The only place where squid (or the target website) tell us more details is the body of the error response.

gerrit change 172437 adds remote server output to the debug log to help troubleshoot such issues.

Tgr added a comment.Nov 12 2014, 10:43 AM

(In reply to Bawolff (Brian Wolff) from comment #11)

Its a proxy squid server in between the api and the rest of the internet. I
dont think mw has any way of knowing it hit a file too big instead of legit

We are talking about a squid operated by WM-PL, right? AFAIK wikimedia.pl is not WMF-hosted.

That would make this a bug in the squid configuration of WM-PL, presumably. Is there a tracker where this could be upstreamed then?

I think the timeout is currently 30 seconds(?) Im not surprised you hit it.
You would have to have some pretty good connectivity to transfer a 900mb file
in 30 seconds.

The deeper issue is, then, that we don't have a method for upload-by-url that's not limited by the timeout (unlike normal uploads, where we have the chunked upload API)?

(In reply to Tisza Gergő from comment #14)

(In reply to Bawolff (Brian Wolff) from comment #11)
> Its a proxy squid server in between the api and the rest of the internet. I
> dont think mw has any way of knowing it hit a file too big instead of legit
> 403.

We are talking about a squid operated by WM-PL, right? AFAIK wikimedia.pl is
not WMF-hosted.

No, we are talking about url-downloader.wikimedia.org proxy. I believe the proxy is used as a security measure (not 100% sure against what, but isolating user trigerrable http downloads is probably just a goodvidea in general)

The deeper issue is, then, that we don't have a method for upload-by-url
that's not limited by the timeout (unlike normal uploads, where we have the
chunked upload API)?

Yes. We used to have an async mode, but its disabled and possibly has issues (not sure what exactly). We may be able to ease issue by increasing various timeouts or removing the restriction against using tool labs (which afaik has a really fast link to production, being in same data centre and all), but ultimately to truly fix this we would need to reserurecte async mode (otoh i have no idea how that would tie in with current UI. But current ui sucks a lot so i suppose it wouldnt matter much)

Steinsplitter set Security to None.
Steinsplitter moved this task from Incoming to Uploading on the Commons board.

what's the status on this btw? did the upload eventually succeeded ?

saper added a comment.Mar 31 2015, 9:41 PM

Last time I tried was when I commented on this bug - it just timed out probably due to transfer time required.

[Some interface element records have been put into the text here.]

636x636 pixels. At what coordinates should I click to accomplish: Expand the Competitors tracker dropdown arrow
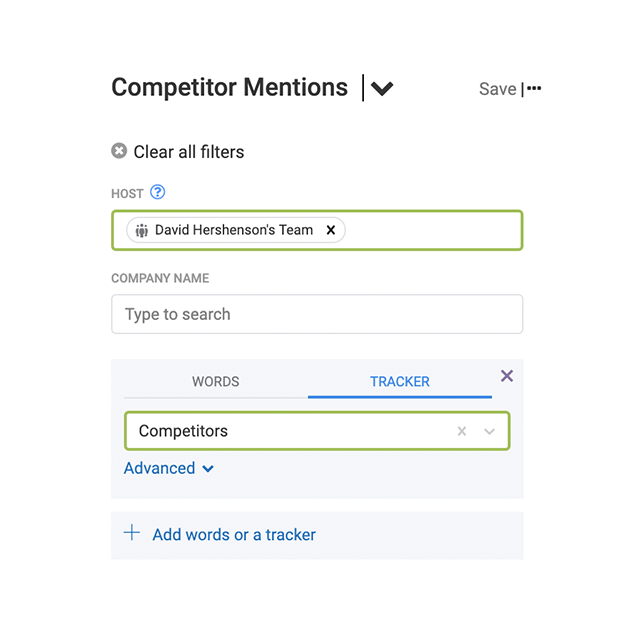(x=489, y=431)

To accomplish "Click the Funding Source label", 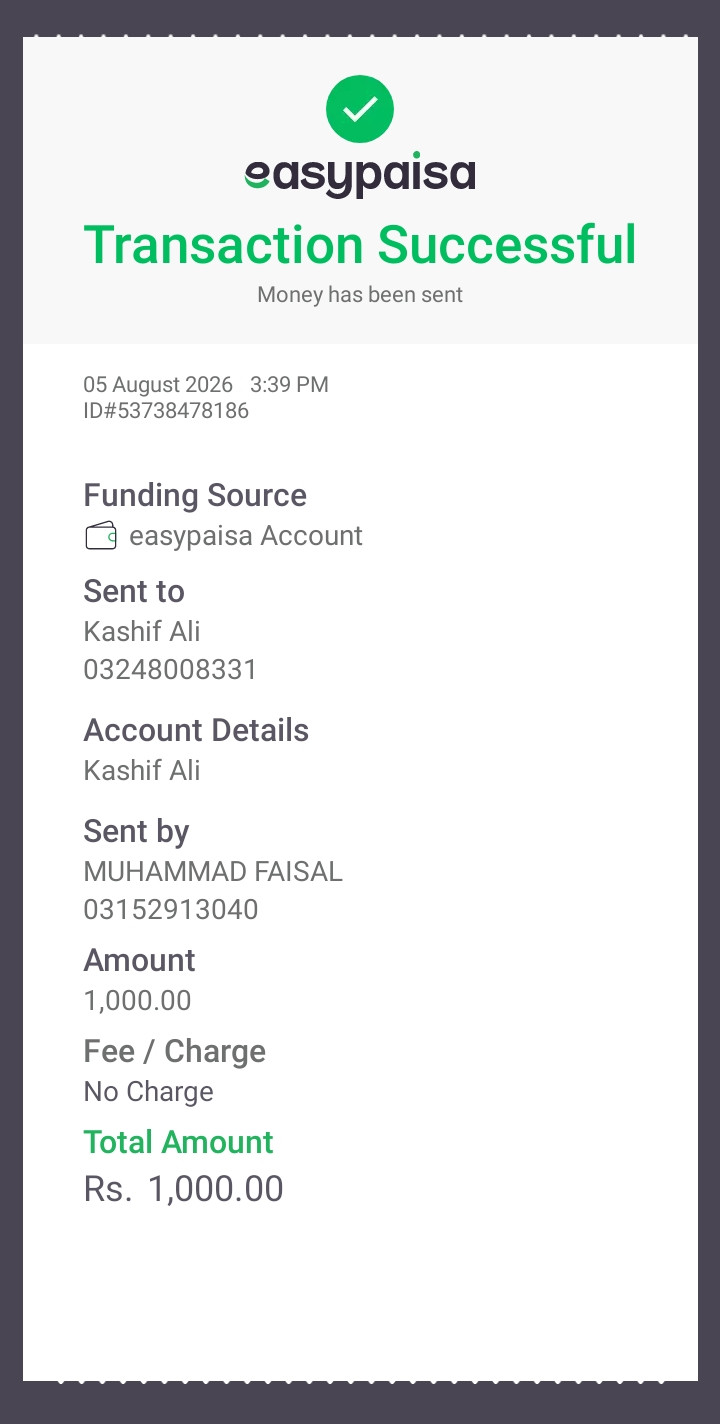I will pos(195,496).
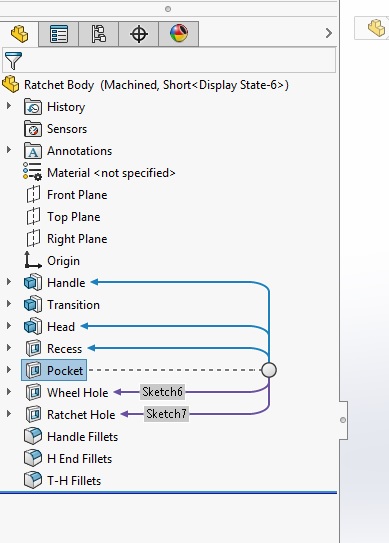Screen dimensions: 389x543
Task: Click the rollback bar below T-H Fillets
Action: pos(168,492)
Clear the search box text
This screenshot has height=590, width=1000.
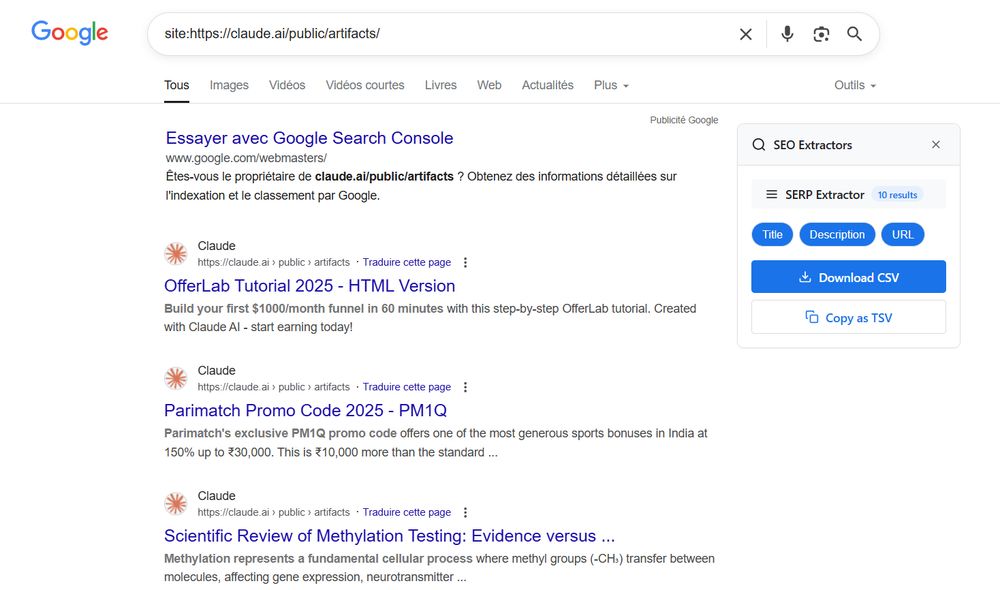(746, 34)
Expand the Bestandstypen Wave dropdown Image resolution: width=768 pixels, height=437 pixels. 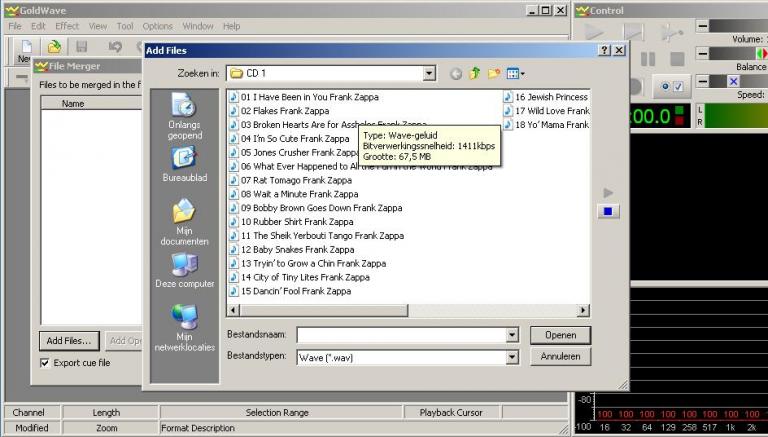512,356
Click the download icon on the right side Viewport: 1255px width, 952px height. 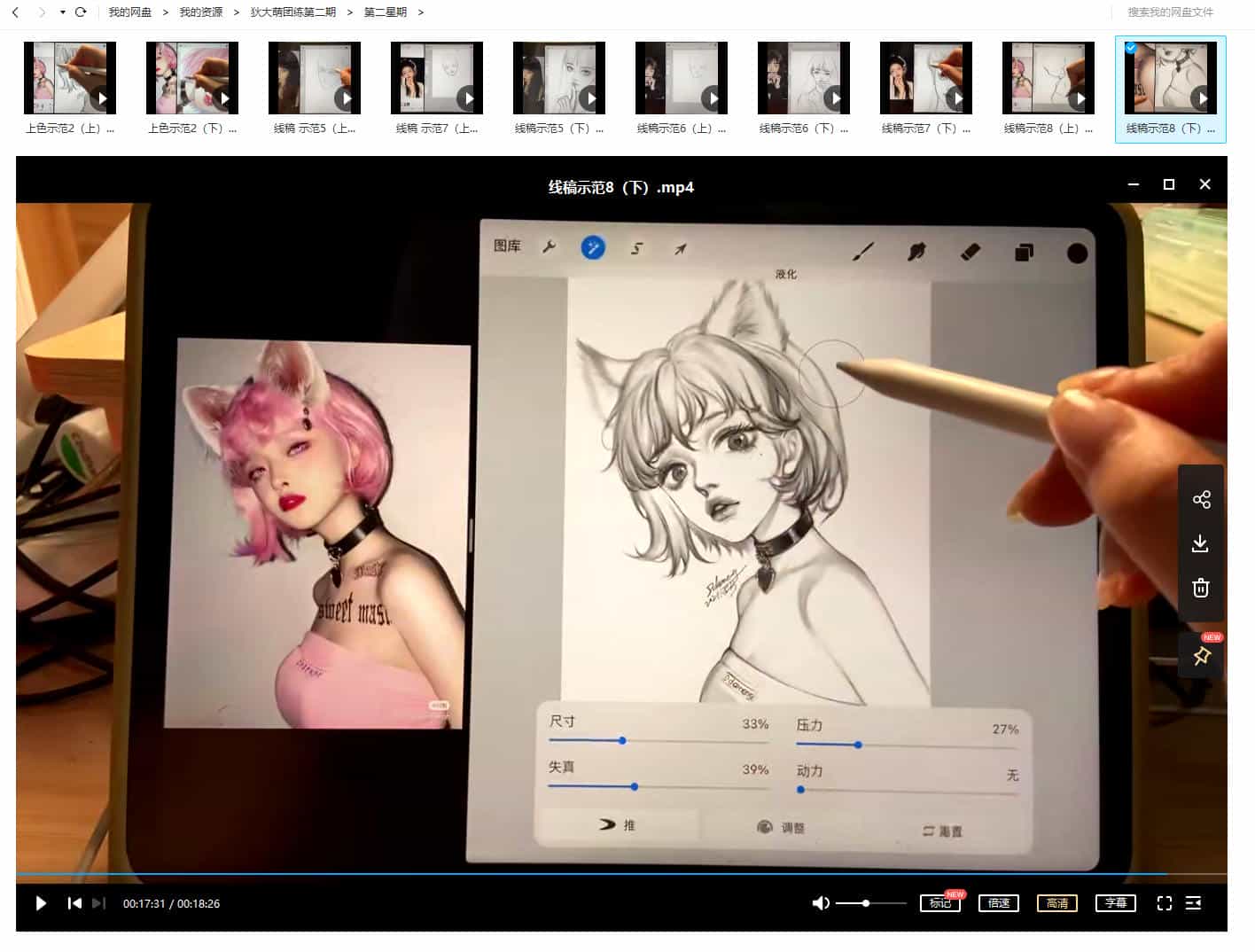coord(1201,542)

I don't even have the original video now.

thanks @saper, I'm not sure there's anything else from operations @Tgr ? perhaps if download-by-url times out the regular upload can be suggested to the user or sth like that

Steinsplitter changed the task status from Open to Stalled.EditedApr 2 2015, 11:50 AM
Steinsplitter added a subscriber: Steinsplitter.

I tested uploading:

from pl toolserver. Works fine.

The orginal file (http://tools.wikimedia.pl/~odder/whitehouse/41d5129de542285b6c62.webm) has been deleted. Can't reproduce.

tomasz added a subscriber: tomasz.Jun 5 2015, 9:04 PM

The orginal file (http://tools.wikimedia.pl/~odder/whitehouse/41d5129de542285b6c62.webm) has been deleted. Can't reproduce.

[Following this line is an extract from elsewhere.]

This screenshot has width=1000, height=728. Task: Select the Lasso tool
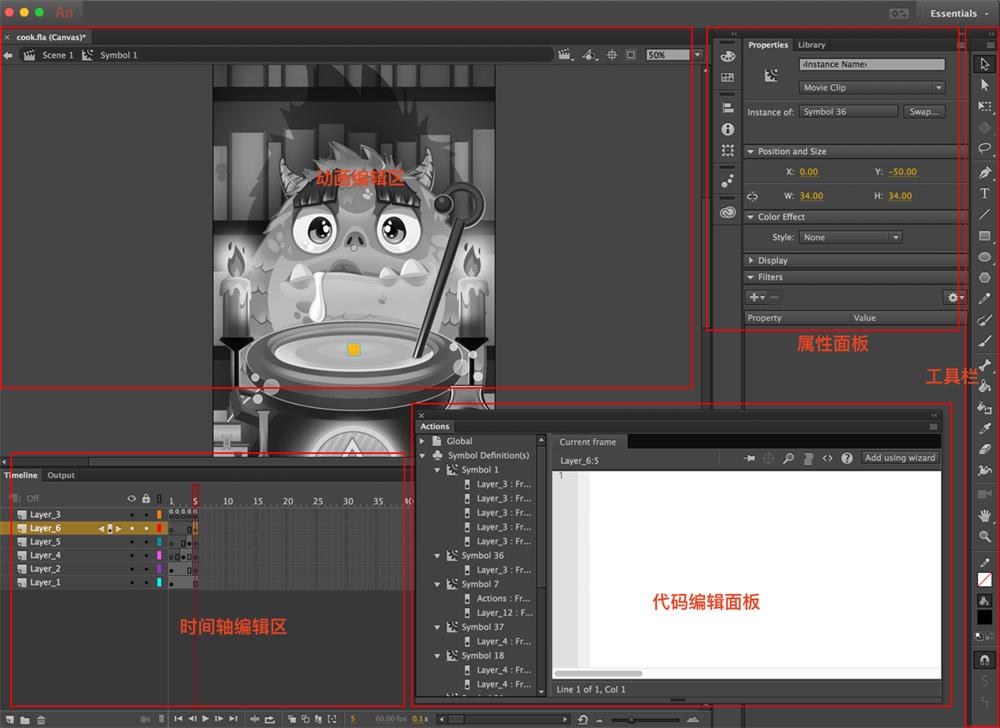[984, 148]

Sorry about this, guys; I wasn't aware that a video that I transcoded was being used to test a bug.

I have absolutely no idea what it was (the file name suggests it might have been a Barack Obama speech), and cannot find it right now, but I can upload a new one of around the same size for you to test on if that helps.

saper closed this task as Resolved.Sep 1 2015, 4:18 AM
Restricted Application added a subscriber: Matanya. · View Herald TranscriptSep 1 2015, 4:18 AM
saper added a comment.Sep 1 2015, 4:22 AM

Timeout issues (if any) belong to the different bug I think.

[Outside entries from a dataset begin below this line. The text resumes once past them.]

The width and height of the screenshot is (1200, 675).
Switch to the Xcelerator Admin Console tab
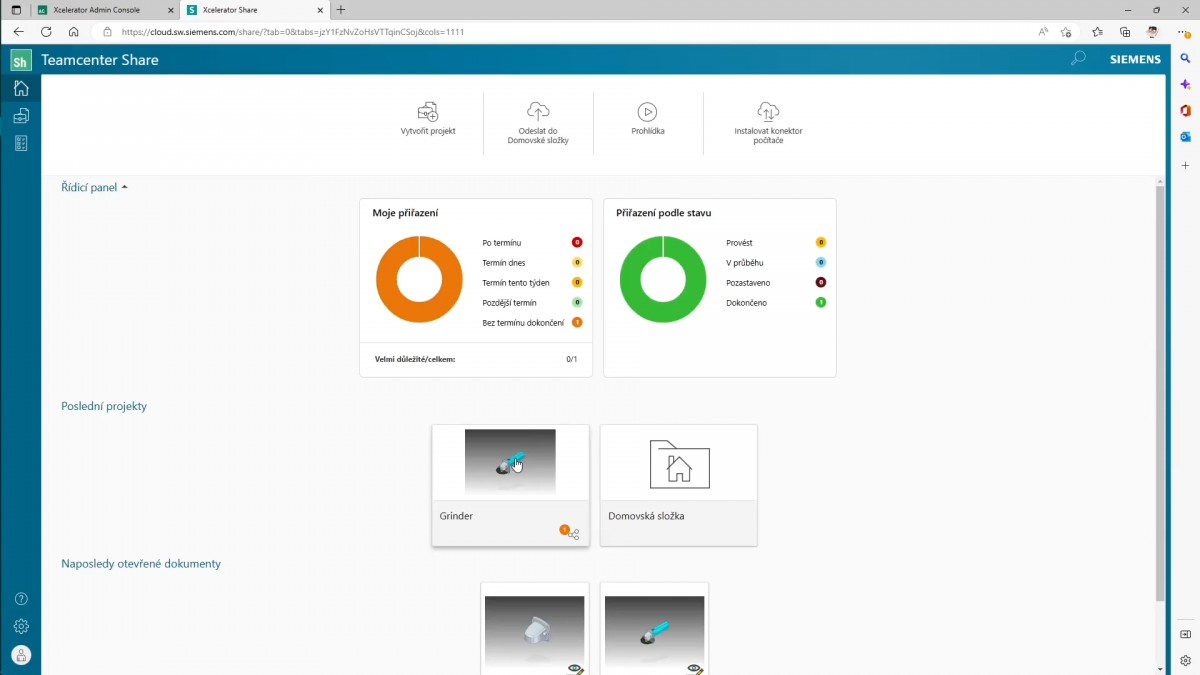point(100,10)
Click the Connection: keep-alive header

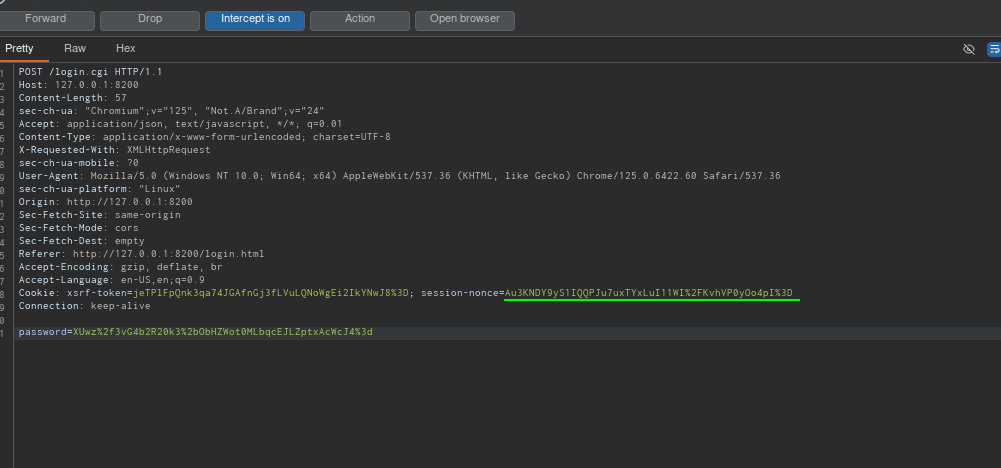pos(82,306)
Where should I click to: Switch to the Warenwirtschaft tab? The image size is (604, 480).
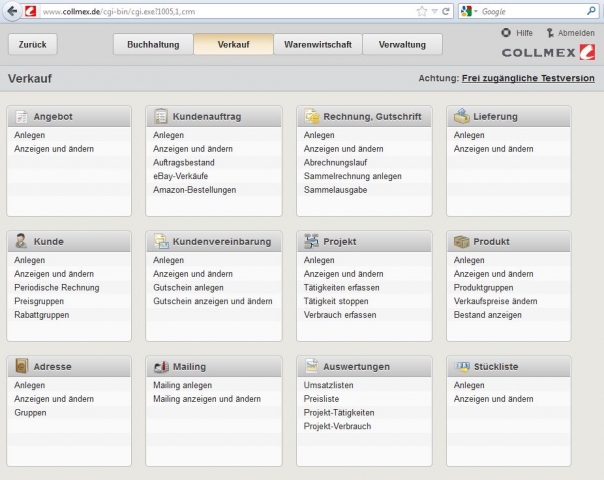tap(317, 45)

An attempt to upload https://archive.org/download/HansMoserUmEineNasenlaenge/Um_eine_Nasenlaenge_1949_Hans_Moser.ogv (356843452 bytes) results in:

{"servedby":"mw1136","error":{"code":"http-timed-out",
   "info":"Error fetching file from remote source",
   "0":"http://tools.wikimedia.pl/~saper/Um_eine_Nasenlaenge_1949_Hans_Moser.ogv",
   "*":"See https://commons.wikimedia.org/w/api.php for API usage"}}